• [DATA IN THIS EXERCISE]:
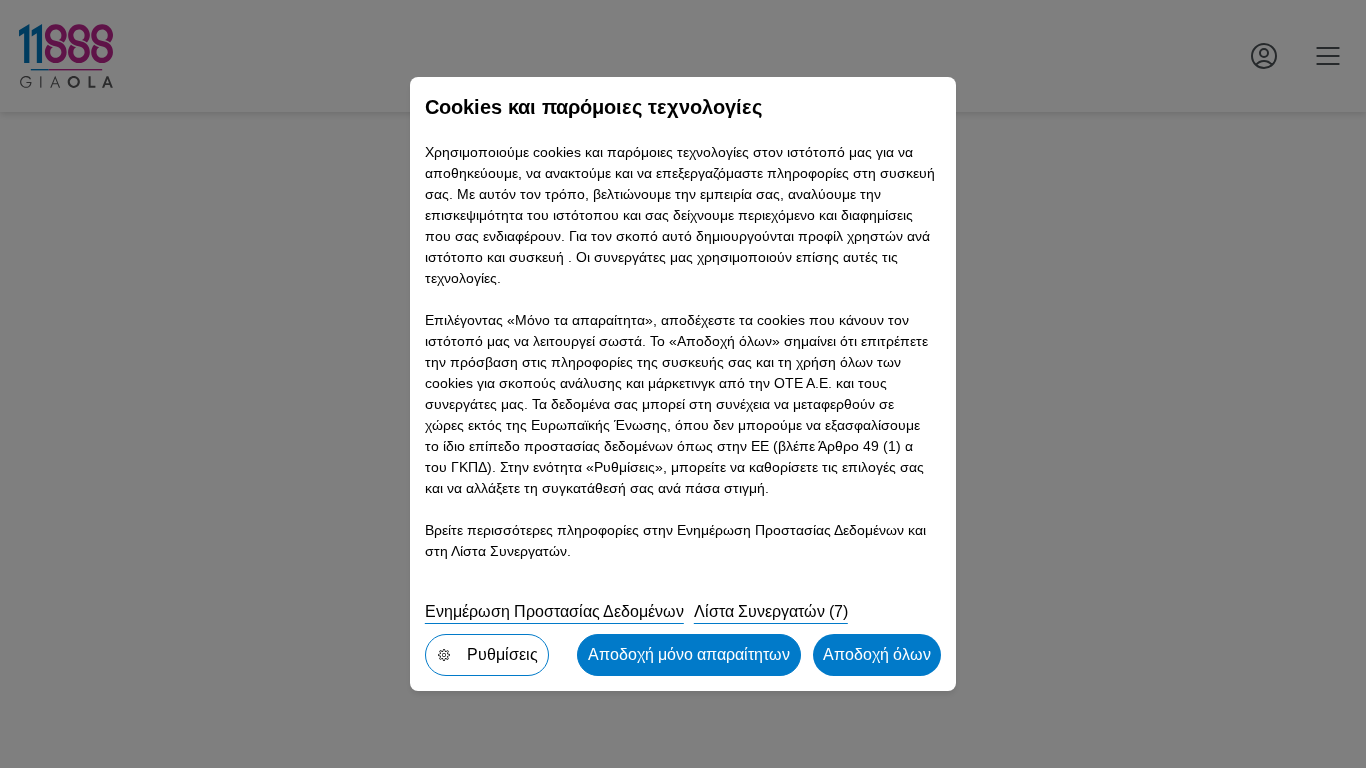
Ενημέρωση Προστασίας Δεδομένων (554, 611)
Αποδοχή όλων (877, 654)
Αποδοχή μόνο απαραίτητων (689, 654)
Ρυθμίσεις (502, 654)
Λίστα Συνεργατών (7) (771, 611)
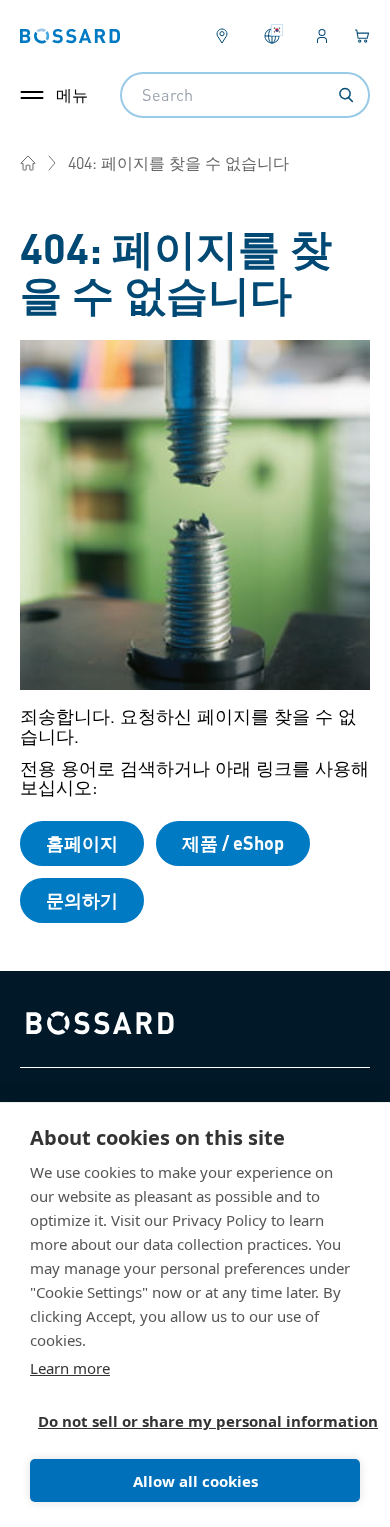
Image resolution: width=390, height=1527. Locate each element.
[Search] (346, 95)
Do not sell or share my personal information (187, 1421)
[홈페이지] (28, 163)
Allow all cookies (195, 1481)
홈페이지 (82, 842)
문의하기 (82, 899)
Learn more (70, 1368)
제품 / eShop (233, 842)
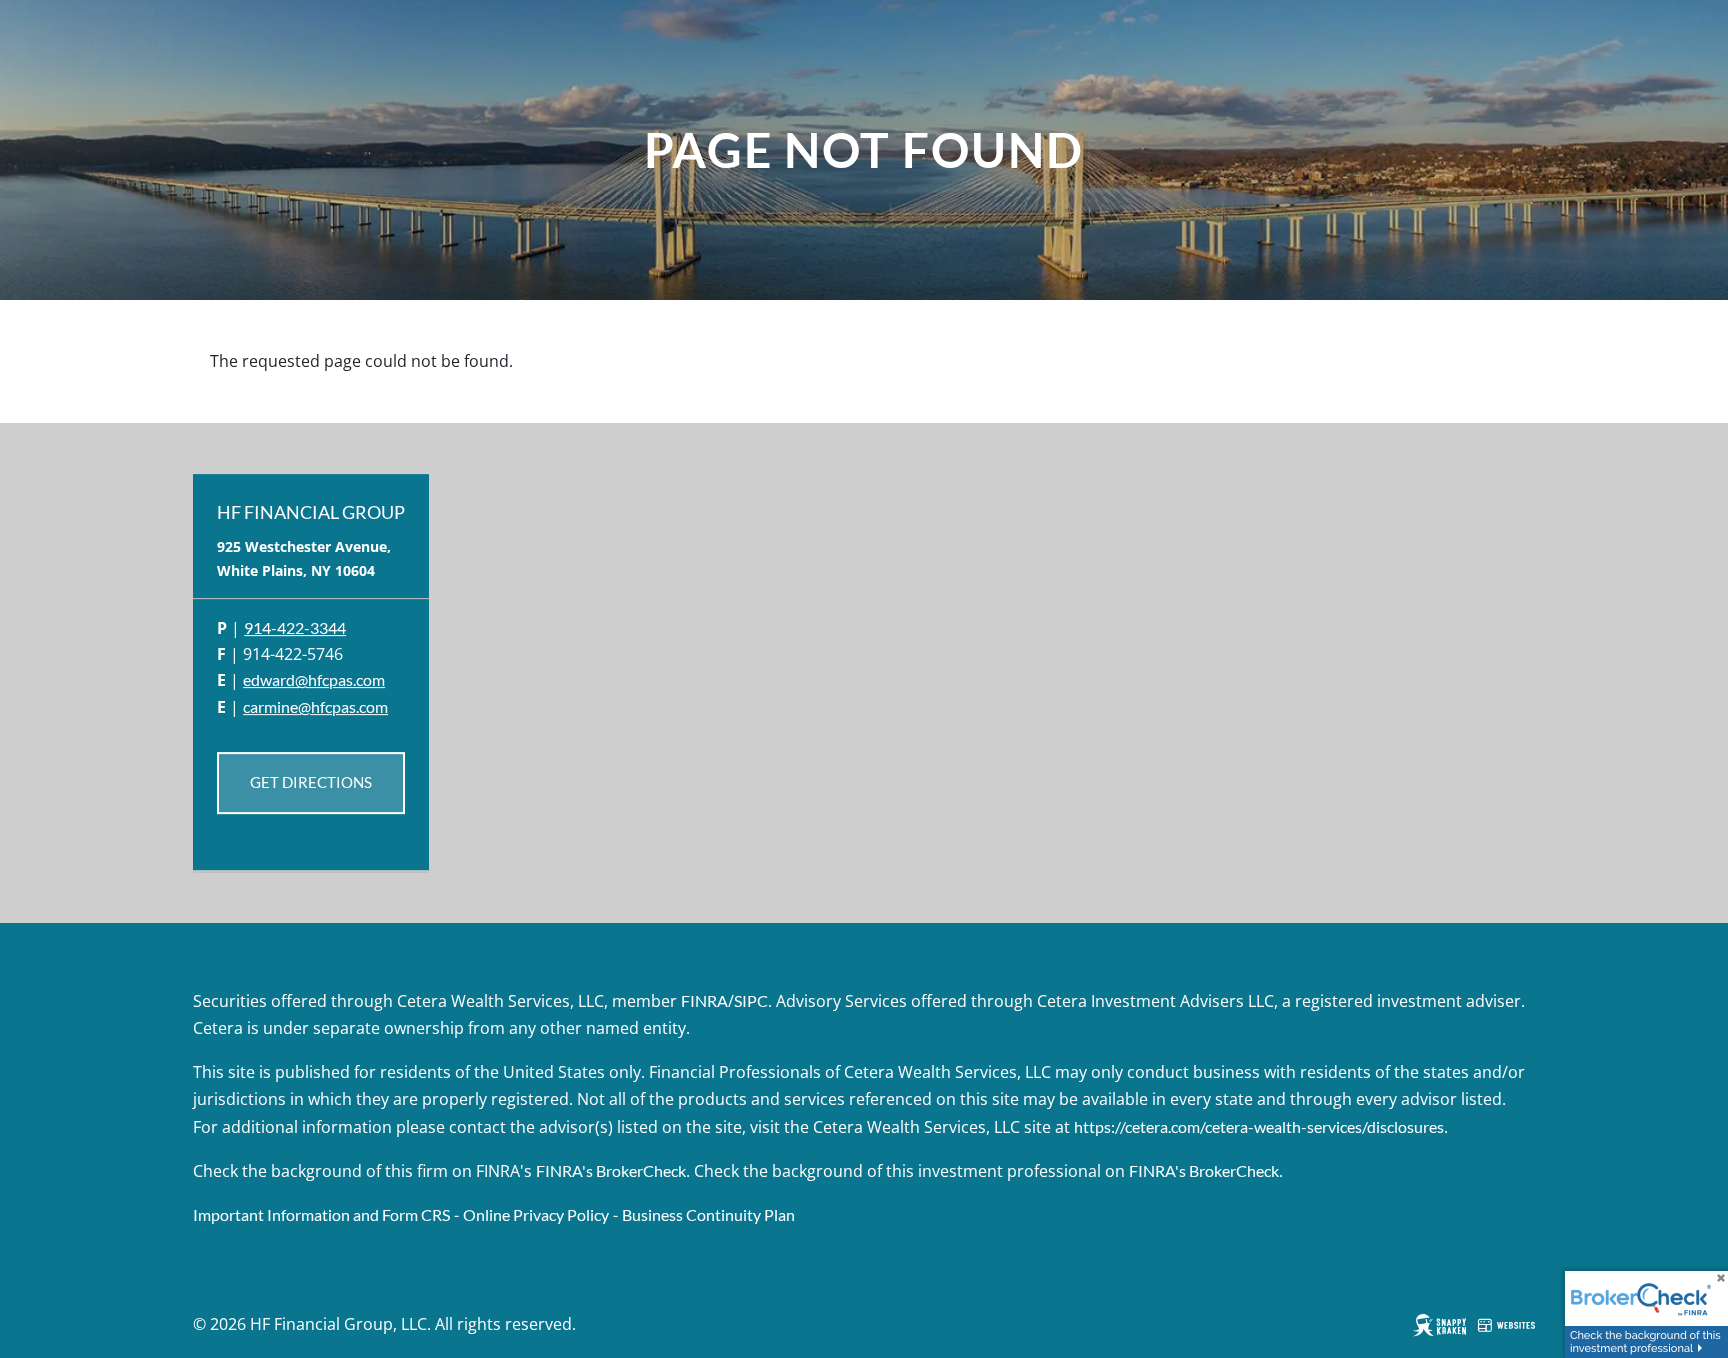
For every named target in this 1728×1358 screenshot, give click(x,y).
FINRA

• [INSTRUCTIONS FOR THE TASK]: Take each line above that holds the string "Αποδοχή" and copy it.

• [ANSWER SECTION]:
Αποδοχή όλων (877, 654)
Αποδοχή μόνο απαραίτητων (689, 654)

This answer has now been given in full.